**SUPPLIED INFORMATION**
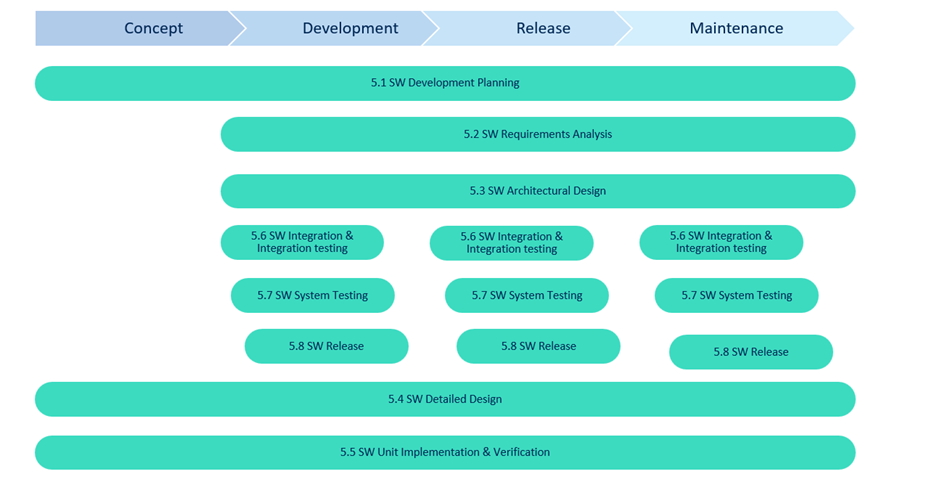Viewport: 945px width, 482px height.
Task: Choose the Maintenance phase arrow
Action: pos(735,28)
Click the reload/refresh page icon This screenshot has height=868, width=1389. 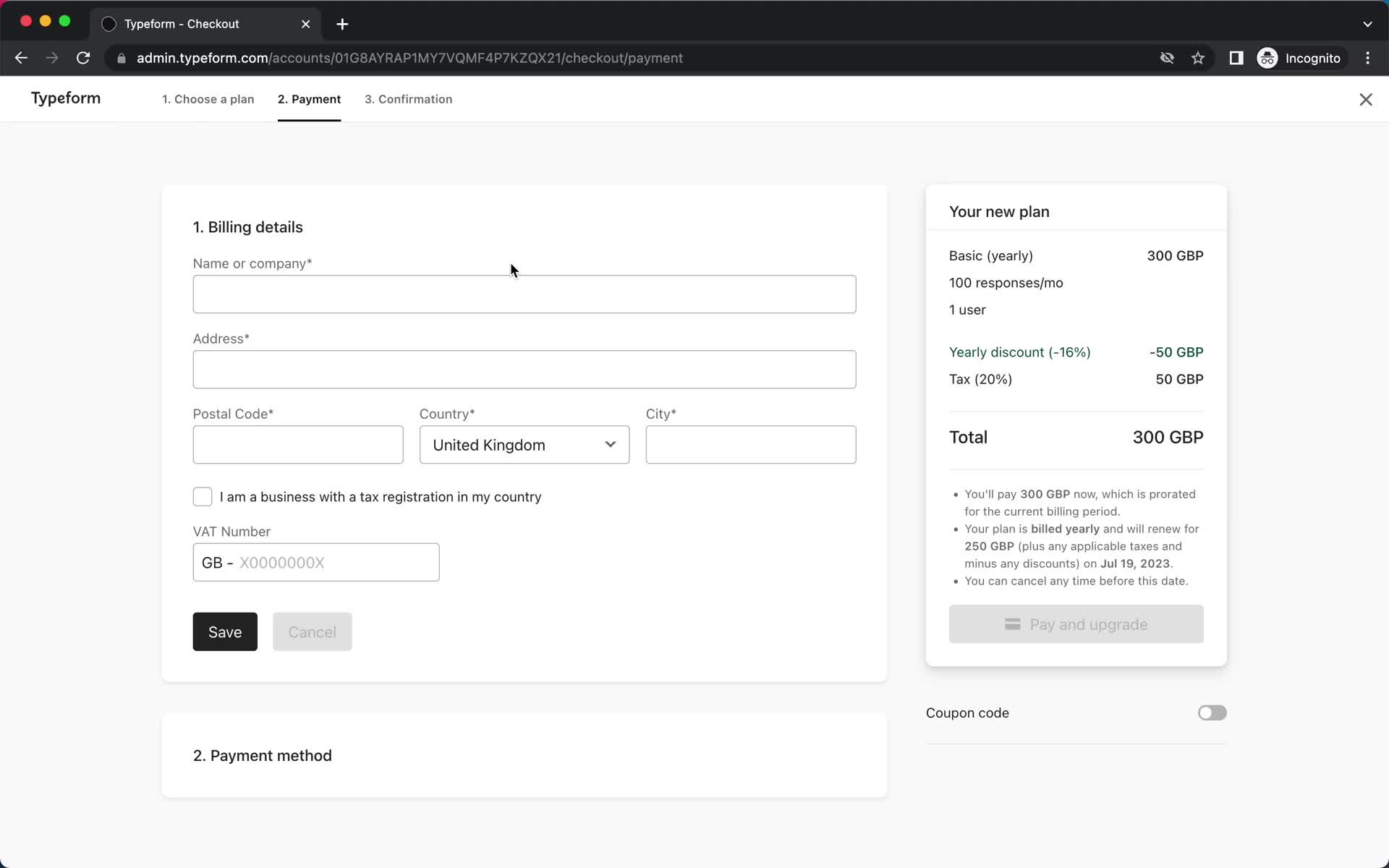(84, 58)
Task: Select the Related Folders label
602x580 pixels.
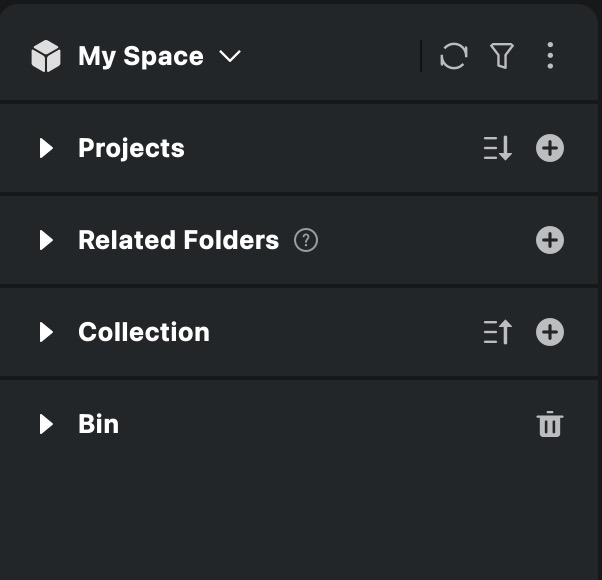Action: pos(178,241)
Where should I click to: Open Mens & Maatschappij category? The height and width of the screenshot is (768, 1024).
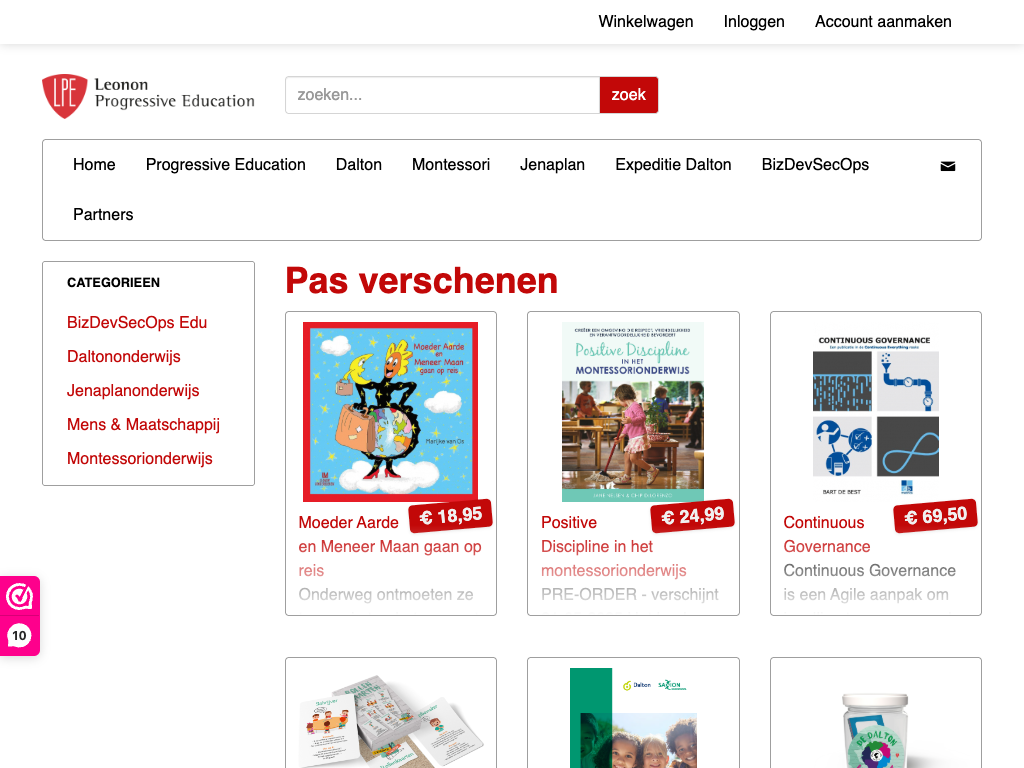point(143,424)
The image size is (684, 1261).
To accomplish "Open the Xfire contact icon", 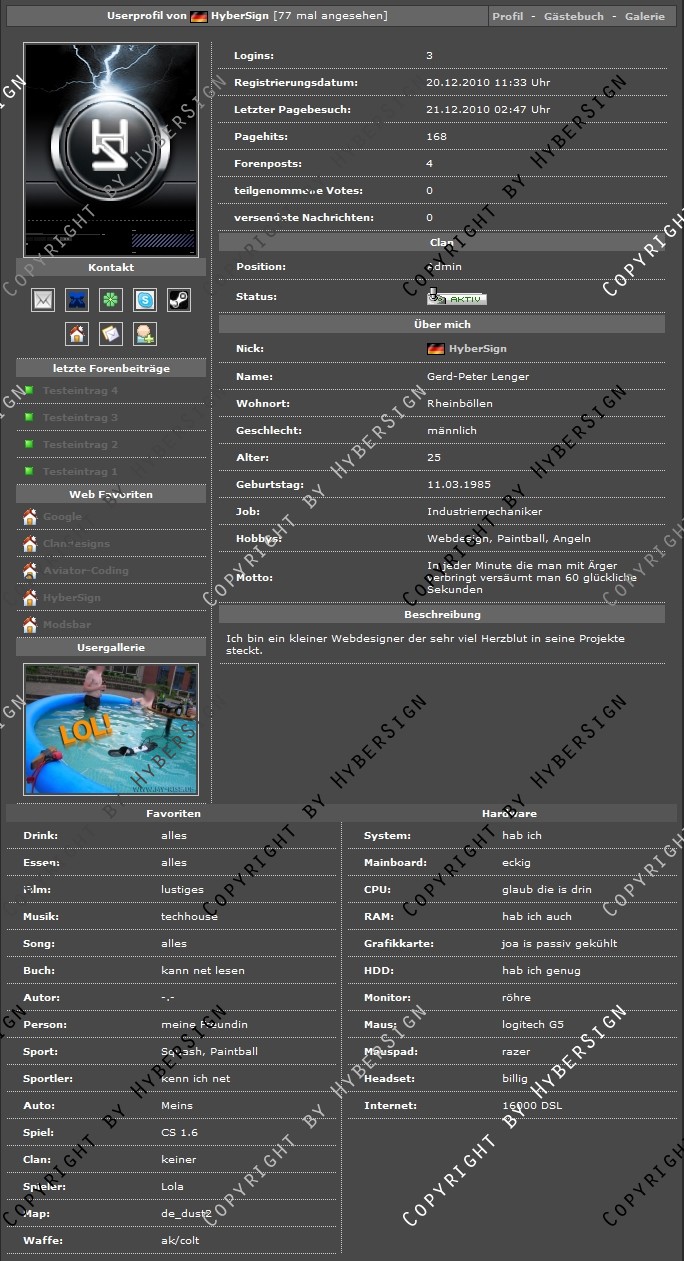I will pos(77,300).
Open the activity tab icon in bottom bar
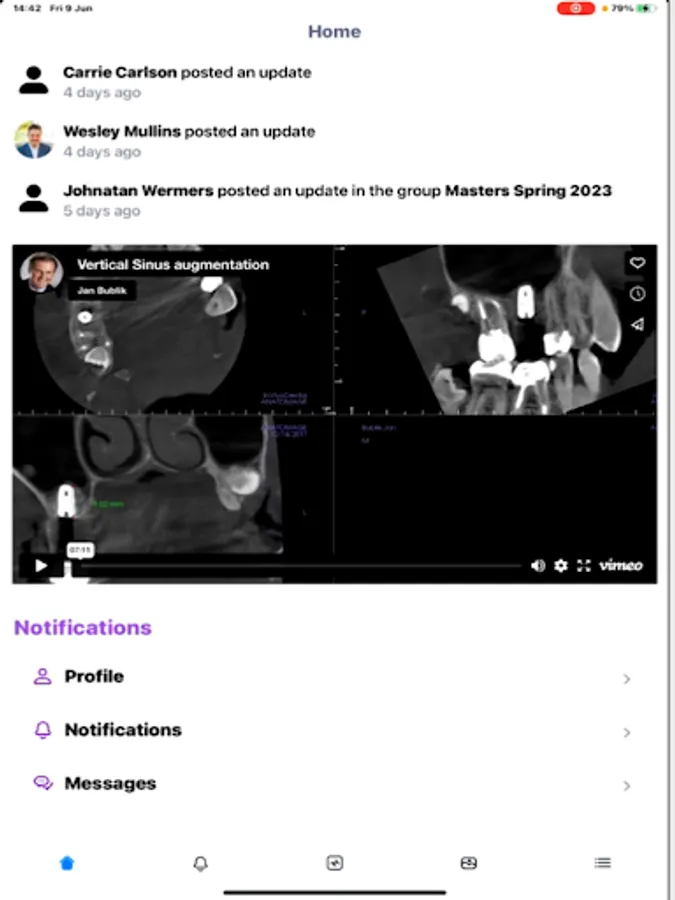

**WORK TASK**
Keep to the lines above from the line with "Task: Select the Related Folders label" to the line with "The image size is (684, 1261).", and set down exactly those, inclusive, with nothing else and every picture left out.

**ANSWER**
Task: Select the Related Folders label
602x580 pixels.
Action: pos(178,241)
Where should I click to: Open Mens & Maatschappij category? The height and width of the screenshot is (768, 1024).
point(143,424)
The image size is (684, 1261).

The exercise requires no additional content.